Excerpted records section start
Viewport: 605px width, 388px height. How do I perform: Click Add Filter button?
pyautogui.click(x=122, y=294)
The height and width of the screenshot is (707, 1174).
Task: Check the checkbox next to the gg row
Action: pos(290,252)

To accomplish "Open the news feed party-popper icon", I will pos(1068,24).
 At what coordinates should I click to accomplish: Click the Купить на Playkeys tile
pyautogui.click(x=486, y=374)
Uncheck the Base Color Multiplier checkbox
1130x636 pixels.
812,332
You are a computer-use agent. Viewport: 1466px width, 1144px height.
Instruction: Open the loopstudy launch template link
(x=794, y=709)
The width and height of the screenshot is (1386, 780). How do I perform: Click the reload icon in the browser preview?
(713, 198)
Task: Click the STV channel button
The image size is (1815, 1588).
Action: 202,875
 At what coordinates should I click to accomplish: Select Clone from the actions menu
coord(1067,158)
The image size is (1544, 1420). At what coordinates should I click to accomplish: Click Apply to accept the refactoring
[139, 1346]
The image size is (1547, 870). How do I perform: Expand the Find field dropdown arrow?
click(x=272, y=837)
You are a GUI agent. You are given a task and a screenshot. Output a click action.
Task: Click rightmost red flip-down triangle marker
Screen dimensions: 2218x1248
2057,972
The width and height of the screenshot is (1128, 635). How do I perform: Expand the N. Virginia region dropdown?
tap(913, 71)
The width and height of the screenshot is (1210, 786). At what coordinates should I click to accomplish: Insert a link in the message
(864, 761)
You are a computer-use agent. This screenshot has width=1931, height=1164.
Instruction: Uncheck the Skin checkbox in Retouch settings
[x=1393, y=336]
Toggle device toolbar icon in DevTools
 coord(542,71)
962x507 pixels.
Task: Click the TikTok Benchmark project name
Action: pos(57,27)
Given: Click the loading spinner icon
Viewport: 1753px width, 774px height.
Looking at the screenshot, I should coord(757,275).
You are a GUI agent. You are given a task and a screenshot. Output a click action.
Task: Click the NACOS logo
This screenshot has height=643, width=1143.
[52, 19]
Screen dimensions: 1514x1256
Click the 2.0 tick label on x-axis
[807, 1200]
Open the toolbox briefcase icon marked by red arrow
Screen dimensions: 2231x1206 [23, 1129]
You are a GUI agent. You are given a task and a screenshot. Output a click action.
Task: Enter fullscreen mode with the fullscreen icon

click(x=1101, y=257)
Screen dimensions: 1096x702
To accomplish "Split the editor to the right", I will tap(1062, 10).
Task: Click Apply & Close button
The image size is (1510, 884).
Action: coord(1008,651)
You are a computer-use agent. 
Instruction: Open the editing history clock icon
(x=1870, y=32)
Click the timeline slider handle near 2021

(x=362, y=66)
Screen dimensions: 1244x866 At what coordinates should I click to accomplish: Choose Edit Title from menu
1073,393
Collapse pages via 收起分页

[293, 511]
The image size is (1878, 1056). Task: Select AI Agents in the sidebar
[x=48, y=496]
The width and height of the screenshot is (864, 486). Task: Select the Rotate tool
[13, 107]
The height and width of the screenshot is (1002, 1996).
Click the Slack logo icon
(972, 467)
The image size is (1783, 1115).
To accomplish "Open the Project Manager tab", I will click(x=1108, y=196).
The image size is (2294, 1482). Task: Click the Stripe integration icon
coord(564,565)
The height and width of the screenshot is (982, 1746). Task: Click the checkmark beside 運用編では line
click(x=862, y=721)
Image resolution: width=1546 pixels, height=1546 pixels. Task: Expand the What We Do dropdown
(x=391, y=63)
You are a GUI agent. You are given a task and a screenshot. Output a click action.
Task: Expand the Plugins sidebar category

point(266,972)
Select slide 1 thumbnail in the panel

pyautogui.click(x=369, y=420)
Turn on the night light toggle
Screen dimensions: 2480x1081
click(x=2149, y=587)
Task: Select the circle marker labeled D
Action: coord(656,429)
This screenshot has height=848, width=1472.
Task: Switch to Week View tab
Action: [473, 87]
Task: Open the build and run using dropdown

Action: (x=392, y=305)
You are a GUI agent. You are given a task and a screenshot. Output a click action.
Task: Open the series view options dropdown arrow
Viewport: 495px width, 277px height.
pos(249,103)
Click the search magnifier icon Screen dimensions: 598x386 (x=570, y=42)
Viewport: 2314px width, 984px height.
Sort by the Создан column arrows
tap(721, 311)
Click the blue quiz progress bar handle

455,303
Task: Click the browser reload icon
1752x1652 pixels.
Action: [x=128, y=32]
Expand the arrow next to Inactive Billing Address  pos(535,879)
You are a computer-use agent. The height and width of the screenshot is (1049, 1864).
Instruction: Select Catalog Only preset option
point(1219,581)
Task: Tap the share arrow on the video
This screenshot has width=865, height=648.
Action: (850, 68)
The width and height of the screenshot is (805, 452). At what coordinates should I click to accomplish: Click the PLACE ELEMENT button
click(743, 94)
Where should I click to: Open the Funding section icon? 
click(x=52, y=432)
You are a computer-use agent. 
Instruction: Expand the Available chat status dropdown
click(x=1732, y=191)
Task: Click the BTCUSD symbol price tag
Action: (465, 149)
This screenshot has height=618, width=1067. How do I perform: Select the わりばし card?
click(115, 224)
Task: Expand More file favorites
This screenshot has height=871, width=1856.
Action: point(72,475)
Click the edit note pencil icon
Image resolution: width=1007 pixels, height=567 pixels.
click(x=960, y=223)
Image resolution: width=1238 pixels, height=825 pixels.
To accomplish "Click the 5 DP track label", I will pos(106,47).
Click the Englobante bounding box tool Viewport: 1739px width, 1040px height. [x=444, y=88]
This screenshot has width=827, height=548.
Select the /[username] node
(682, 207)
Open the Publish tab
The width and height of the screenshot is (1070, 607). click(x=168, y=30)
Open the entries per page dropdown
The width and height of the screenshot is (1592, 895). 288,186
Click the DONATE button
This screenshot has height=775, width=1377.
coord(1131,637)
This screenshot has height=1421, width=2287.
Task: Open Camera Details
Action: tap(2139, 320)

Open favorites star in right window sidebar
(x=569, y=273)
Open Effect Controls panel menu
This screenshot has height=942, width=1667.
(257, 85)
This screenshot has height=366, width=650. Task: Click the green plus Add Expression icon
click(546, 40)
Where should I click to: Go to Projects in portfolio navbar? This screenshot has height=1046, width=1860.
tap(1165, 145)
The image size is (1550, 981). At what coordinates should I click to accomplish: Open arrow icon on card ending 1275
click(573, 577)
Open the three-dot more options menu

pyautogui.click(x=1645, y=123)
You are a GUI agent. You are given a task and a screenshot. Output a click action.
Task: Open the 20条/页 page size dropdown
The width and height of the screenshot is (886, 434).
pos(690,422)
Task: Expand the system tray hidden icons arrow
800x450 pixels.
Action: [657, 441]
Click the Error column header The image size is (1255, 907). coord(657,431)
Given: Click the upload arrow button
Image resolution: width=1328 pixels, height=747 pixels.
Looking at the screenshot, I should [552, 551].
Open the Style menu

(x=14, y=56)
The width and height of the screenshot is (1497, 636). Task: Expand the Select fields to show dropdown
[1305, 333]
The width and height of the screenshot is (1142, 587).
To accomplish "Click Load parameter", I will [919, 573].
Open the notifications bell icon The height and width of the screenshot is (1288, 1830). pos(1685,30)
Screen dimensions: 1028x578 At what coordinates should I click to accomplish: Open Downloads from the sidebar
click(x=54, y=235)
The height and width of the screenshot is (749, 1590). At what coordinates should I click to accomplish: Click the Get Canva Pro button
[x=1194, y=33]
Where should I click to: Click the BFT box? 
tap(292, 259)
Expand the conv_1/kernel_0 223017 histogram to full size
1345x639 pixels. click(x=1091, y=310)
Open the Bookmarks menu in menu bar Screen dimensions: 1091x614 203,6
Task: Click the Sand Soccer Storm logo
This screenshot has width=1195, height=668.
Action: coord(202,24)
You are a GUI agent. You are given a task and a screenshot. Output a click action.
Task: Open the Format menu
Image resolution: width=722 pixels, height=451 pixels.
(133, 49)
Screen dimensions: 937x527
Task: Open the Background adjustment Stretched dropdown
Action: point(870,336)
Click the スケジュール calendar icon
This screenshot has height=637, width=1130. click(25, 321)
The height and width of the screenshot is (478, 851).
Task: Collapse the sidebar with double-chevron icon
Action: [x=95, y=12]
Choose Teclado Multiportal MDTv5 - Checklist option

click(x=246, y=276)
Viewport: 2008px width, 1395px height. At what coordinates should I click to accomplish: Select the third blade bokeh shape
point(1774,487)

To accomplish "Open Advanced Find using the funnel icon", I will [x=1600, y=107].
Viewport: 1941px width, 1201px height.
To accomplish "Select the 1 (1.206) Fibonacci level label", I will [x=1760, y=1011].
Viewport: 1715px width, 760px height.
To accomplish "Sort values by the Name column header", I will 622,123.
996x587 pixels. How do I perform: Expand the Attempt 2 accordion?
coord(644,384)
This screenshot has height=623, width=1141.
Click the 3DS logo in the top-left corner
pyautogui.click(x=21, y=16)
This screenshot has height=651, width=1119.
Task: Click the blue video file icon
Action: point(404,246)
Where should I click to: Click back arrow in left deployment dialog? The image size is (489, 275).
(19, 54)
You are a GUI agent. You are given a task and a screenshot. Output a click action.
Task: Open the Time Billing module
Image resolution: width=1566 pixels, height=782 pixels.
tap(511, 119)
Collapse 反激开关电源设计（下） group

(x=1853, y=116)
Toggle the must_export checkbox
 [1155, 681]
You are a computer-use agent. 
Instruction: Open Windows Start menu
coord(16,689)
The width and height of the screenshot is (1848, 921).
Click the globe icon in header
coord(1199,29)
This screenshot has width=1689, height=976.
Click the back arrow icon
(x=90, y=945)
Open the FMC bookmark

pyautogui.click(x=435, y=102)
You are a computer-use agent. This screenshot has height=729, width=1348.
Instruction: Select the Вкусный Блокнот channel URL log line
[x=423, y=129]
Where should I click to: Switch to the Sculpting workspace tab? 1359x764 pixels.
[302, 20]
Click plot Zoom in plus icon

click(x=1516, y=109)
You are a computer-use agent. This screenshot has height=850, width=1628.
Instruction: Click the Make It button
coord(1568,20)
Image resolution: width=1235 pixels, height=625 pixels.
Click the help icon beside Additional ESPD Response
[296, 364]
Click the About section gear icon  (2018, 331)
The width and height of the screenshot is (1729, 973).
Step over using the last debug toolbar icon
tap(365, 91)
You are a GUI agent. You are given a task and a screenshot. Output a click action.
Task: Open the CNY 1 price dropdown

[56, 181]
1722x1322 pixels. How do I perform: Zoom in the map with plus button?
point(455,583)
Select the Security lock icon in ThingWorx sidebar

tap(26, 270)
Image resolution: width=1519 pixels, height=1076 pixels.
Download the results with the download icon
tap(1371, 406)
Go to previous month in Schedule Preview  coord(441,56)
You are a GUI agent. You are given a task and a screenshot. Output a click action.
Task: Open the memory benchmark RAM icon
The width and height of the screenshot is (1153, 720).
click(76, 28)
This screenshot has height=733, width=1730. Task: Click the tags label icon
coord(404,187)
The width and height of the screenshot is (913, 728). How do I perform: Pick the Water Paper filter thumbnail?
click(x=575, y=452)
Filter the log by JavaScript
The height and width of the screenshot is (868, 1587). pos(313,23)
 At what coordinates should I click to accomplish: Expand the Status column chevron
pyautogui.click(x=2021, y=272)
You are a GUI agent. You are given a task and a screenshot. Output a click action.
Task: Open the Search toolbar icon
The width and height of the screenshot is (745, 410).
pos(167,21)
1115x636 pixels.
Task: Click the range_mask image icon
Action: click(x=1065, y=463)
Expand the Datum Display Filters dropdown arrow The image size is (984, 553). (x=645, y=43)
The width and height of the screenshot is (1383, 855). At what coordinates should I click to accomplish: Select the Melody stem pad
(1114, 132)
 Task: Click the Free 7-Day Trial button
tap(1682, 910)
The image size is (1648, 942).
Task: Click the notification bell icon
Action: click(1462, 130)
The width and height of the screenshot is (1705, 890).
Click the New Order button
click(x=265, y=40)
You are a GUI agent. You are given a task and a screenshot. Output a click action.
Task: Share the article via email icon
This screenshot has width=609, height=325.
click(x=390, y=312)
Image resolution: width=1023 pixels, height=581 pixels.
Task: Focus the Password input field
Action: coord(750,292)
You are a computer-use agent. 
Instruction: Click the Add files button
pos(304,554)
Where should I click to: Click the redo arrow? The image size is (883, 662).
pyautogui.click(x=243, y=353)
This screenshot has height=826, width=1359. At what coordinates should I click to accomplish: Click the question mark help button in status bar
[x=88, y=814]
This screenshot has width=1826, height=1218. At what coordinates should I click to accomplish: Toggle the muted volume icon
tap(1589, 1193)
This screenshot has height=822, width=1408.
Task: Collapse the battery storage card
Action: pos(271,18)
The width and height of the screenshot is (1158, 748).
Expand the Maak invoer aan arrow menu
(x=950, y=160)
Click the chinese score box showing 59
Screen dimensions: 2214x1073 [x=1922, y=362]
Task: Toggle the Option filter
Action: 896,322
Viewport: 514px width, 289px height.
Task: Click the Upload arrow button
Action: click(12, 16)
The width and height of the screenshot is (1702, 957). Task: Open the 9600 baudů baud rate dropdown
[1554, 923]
Excerpted records section end
Copy every line in the records above that contains the word "Billing".

Expand the arrow next to Inactive Billing Address  pos(535,879)
Task: Open the Time Billing module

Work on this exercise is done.